DATASET RECORDS:
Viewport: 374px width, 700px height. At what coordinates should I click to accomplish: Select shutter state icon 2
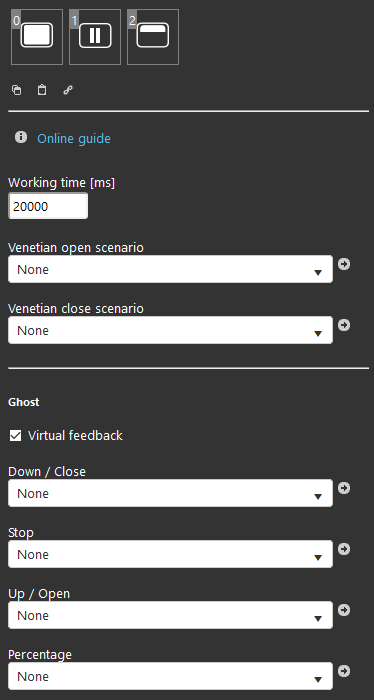(x=153, y=37)
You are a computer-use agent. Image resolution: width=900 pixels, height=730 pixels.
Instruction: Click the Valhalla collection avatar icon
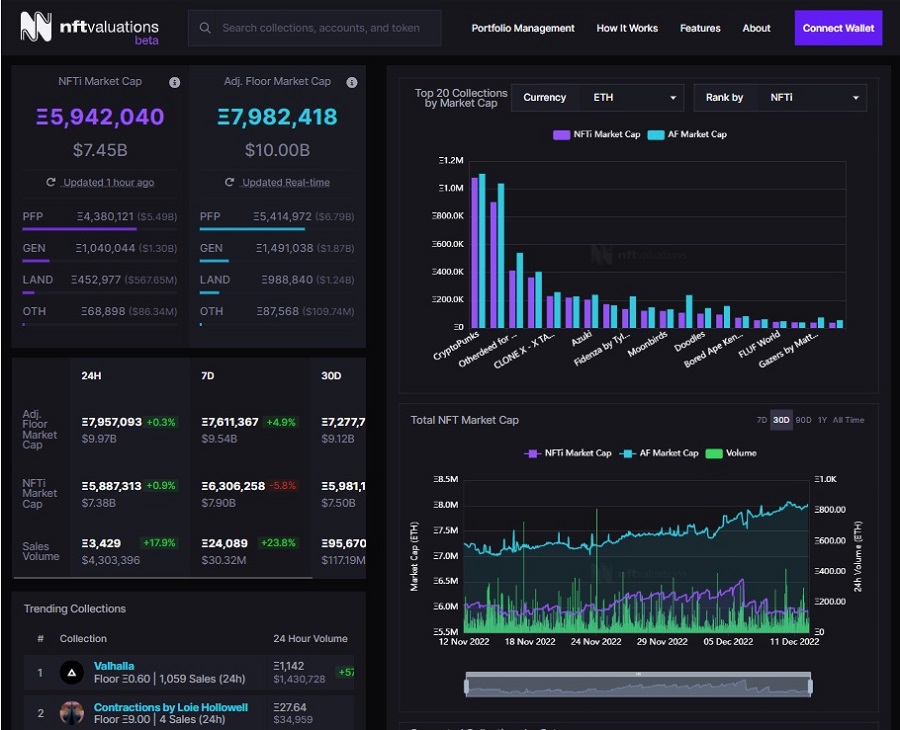71,672
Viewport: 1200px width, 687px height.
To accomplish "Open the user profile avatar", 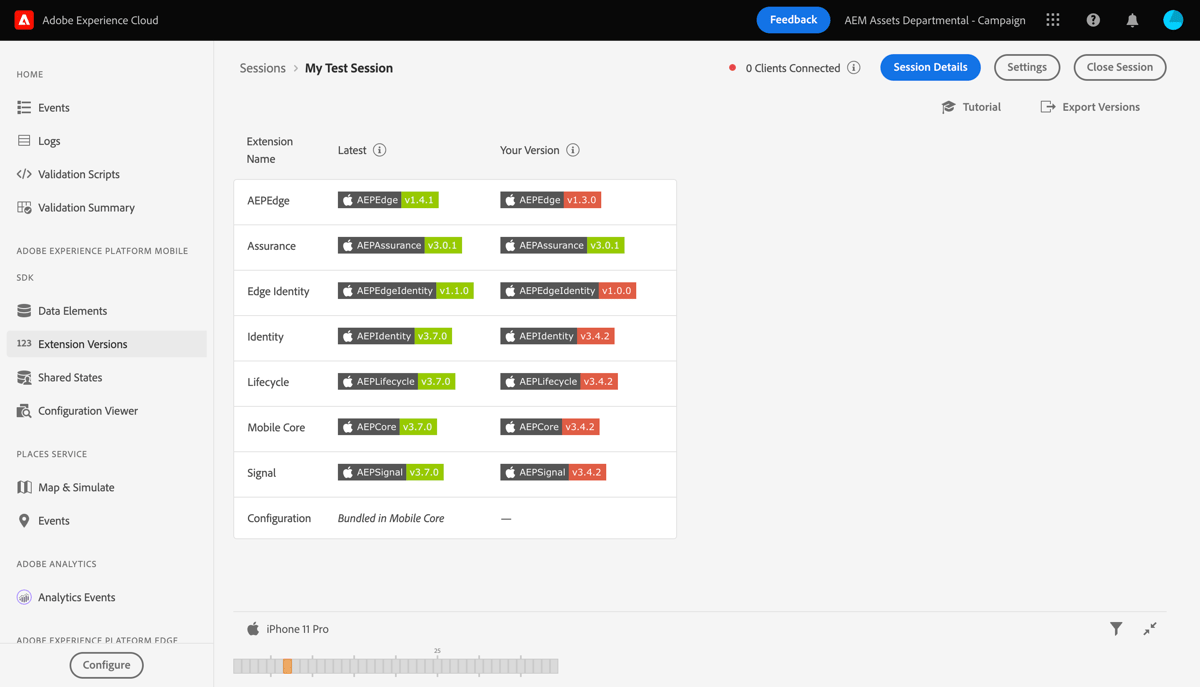I will pos(1171,19).
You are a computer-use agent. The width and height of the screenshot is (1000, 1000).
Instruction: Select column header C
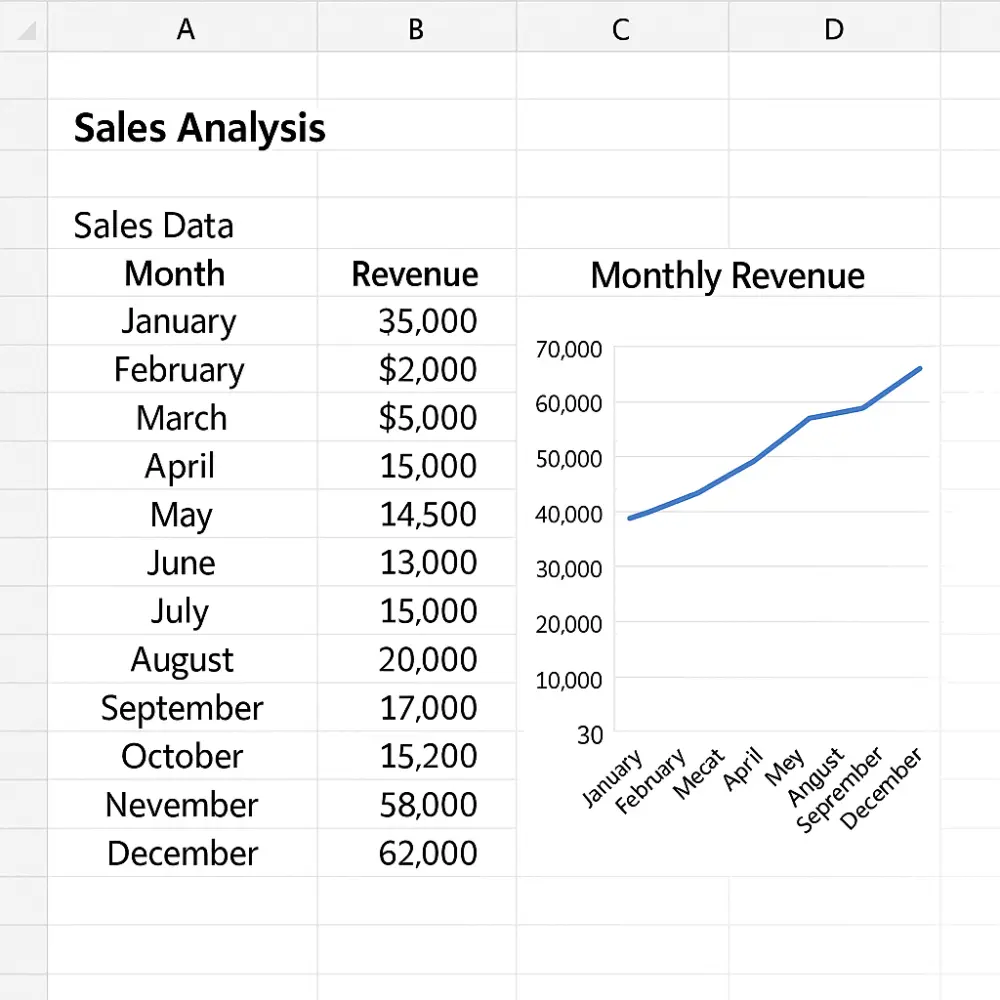click(620, 29)
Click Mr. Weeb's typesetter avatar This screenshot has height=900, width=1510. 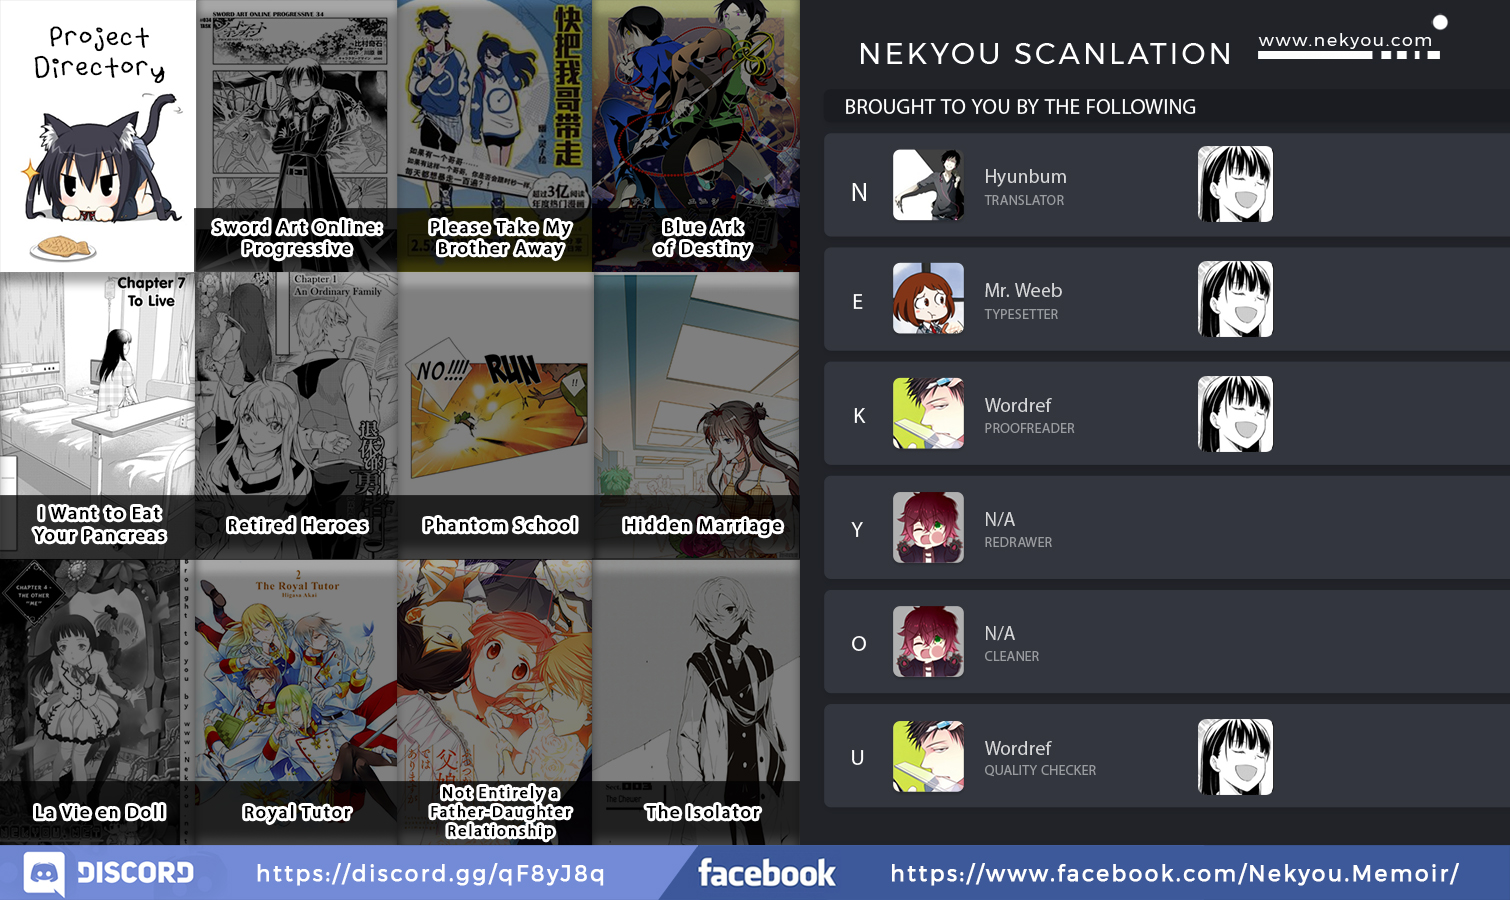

WORK REQUEST: Only lines that include "computer" are counted here. Give their number for the records above and add nothing.

COMPLETED EXERCISE: 2